Defense attorney Dale Rubin acknowledged Gargiulo’s role in Murphy’s attack, but argued that his client suffered from a mental disorder that left him in a “fugue state” — unable to recall his actions.
He “has no recollection and no memory of what happened because he was in an amnestic state,” Rubin said, adding that when Gargiulo cut himself and came to, he apologized and ran out of the apartment. Rubin also said Gargiulo has suffered as a result of childhood trauma, but did not provide details.
But his defense team denied that Gargiulo was guilty of the other attacks, citing the lack of DNA evidence linking Gargiulo to Ellerin’s slaying.
Defense attorney Dan Nardoni suggested that in Bruno’s case, the true killer fled and left her blood on a bootee that Gargiulo had accidentally dropped in the area. He said no one saw Gargiulo at either woman’s home on the nights they were killed.
“In fact, the evidence is that others were” with the women, Rubin said. “There is absolutely no evidence as to where Mr. Gargiulo was at the time of the commission of those crimes. Except that he wasn’t in the apartment.”

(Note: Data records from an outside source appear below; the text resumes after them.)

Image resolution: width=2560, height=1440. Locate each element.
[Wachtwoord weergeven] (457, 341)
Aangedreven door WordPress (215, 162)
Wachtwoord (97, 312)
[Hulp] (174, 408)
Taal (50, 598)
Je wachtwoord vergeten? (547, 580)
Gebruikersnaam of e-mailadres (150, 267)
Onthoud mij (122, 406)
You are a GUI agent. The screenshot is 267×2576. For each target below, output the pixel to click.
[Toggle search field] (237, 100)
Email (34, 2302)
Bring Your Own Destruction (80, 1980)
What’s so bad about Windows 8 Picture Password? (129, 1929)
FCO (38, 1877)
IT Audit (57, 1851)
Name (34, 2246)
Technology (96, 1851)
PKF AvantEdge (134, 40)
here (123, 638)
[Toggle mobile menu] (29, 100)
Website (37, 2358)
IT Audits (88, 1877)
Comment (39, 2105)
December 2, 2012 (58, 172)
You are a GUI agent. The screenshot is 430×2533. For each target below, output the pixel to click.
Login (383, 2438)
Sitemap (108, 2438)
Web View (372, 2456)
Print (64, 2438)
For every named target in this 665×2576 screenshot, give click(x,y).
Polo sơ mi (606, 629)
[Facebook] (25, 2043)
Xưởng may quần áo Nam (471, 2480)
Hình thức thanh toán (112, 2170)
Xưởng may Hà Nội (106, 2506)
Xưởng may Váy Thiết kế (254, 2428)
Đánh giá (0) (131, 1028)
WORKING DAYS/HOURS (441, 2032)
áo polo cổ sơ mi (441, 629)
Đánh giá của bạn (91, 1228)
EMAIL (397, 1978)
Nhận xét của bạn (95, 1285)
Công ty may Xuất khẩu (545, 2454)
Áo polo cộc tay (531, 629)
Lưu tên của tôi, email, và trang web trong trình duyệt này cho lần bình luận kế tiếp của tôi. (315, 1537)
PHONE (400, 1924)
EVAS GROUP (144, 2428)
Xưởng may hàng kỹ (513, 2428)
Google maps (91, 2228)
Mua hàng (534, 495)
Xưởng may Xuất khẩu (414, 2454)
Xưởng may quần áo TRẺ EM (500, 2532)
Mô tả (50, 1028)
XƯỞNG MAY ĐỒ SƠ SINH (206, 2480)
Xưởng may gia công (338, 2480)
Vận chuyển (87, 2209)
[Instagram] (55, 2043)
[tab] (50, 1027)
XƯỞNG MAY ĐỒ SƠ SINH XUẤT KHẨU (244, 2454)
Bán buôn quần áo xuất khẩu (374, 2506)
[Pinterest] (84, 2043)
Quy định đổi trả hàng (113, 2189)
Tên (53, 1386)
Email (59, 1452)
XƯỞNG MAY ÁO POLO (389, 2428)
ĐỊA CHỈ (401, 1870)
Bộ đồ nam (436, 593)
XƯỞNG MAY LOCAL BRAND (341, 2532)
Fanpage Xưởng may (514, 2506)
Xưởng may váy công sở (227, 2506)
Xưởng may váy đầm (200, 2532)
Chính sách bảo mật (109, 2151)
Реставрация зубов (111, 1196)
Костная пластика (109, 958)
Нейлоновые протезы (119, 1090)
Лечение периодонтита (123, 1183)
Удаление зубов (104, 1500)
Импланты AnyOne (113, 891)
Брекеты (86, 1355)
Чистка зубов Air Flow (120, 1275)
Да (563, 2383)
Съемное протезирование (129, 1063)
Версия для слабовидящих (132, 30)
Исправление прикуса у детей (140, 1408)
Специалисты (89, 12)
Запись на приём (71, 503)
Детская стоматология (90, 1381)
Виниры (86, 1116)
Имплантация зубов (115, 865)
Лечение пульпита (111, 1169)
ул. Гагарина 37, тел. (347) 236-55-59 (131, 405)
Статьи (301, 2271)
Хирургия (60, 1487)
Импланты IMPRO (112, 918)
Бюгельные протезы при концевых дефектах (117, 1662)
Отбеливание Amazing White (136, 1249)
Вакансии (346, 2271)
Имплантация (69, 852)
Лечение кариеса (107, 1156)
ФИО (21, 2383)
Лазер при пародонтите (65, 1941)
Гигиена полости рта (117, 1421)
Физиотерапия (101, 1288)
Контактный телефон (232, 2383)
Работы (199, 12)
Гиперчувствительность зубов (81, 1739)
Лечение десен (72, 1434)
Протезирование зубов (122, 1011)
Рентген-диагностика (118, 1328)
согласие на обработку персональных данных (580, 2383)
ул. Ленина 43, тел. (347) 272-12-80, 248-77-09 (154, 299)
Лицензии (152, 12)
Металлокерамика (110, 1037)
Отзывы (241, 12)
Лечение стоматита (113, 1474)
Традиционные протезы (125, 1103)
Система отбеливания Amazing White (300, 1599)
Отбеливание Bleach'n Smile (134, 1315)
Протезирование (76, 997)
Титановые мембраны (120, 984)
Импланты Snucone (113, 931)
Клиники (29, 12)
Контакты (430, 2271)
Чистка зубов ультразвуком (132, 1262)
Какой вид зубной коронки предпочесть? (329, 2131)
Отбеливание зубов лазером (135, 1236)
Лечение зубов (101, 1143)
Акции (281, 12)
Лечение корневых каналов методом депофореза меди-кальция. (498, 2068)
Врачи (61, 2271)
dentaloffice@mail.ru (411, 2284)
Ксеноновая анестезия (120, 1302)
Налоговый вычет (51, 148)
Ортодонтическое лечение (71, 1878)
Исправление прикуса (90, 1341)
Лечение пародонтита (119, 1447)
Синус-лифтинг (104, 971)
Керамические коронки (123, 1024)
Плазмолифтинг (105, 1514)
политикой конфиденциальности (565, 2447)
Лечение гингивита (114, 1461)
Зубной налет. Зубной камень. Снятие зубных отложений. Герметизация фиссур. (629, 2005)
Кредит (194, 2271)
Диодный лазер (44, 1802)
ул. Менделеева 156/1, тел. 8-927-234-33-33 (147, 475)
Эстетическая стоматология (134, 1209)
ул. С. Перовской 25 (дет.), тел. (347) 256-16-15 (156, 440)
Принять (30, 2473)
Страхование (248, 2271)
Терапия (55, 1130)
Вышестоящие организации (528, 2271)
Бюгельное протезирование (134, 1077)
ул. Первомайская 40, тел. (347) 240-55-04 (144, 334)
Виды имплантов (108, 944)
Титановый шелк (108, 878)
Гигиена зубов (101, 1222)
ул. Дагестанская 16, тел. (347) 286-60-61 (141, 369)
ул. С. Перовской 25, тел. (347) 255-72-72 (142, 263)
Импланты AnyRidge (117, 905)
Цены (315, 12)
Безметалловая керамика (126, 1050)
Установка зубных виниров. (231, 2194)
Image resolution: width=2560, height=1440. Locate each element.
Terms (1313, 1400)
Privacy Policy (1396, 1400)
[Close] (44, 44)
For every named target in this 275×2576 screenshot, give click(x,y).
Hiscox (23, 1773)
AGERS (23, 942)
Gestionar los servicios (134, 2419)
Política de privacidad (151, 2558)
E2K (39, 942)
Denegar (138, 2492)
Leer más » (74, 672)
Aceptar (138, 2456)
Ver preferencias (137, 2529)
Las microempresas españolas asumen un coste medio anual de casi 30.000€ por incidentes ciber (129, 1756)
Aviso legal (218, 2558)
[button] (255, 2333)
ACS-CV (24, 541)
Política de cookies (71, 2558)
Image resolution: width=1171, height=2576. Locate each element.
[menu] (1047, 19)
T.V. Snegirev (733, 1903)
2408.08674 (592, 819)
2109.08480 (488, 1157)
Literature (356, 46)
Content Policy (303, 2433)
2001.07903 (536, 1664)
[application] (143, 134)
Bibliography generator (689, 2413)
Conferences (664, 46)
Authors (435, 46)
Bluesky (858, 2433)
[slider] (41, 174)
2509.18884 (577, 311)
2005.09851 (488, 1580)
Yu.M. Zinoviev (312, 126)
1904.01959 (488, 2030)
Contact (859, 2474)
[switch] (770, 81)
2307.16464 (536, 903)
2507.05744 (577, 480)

The man who visited Ellerin before her death denied any role in her slaying, as did the one who had been with Bruno. Both testified during the trial.
Kutcher also testified, saying that when he went to pick up Ellerin for a date the night she was killed, she didn’t answer the door or his calls. He was late and figured Ellerin had already left.
“I knocked on the door. There was no answer. Knocked again. And once again, no answer,” the actor testified. “At this point I pretty well assumed she had left for the night, and that I was late, and she was upset.”
But before he left, he peeked through a window. All the lights were on and he saw what appeared to be red wine stains on the carpet. Kutcher said he had been at a housewarming party at Ellerin’s home about a week before where people had been drinking. He wasn’t alarmed.
Kutcher said he was “freaking out” the next day when he found out she was dead, noting that his fingerprints were on the door.
Meanwhile, prosecutors said Gargiulo had tried to cover his tracks. Investigators found a program installed on his computer that deletes information from a user’s hard drive, Dameron said.
And about a week before his arrest, Gargiulo asked a friend if he would be interested in taking over his business if Gargiulo were to move to Mexico, Dameron said.
Closing arguments are expected to wrap up Thursday before jurors begin deliberations.